(Exercise requirements):
Set out the lines of the records as a numbered list, from the line containing "At what (x,y)" through the end of the records, and leave out any blank lines.
★ ★ ★ ★ ★
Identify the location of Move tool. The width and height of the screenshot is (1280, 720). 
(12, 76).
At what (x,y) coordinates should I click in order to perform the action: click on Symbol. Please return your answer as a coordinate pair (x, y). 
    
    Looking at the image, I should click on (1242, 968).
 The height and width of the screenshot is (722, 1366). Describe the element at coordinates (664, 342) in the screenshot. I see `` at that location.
★ ★ ★ ★ ★
(Finished task):
1. At what (x,y) coordinates should I click in order to perform the action: click on Symbol. Please return your answer as a coordinate pair (x, y). 
2.     Looking at the image, I should click on (1242, 968).
3.  The height and width of the screenshot is (722, 1366). Describe the element at coordinates (664, 342) in the screenshot. I see `` at that location.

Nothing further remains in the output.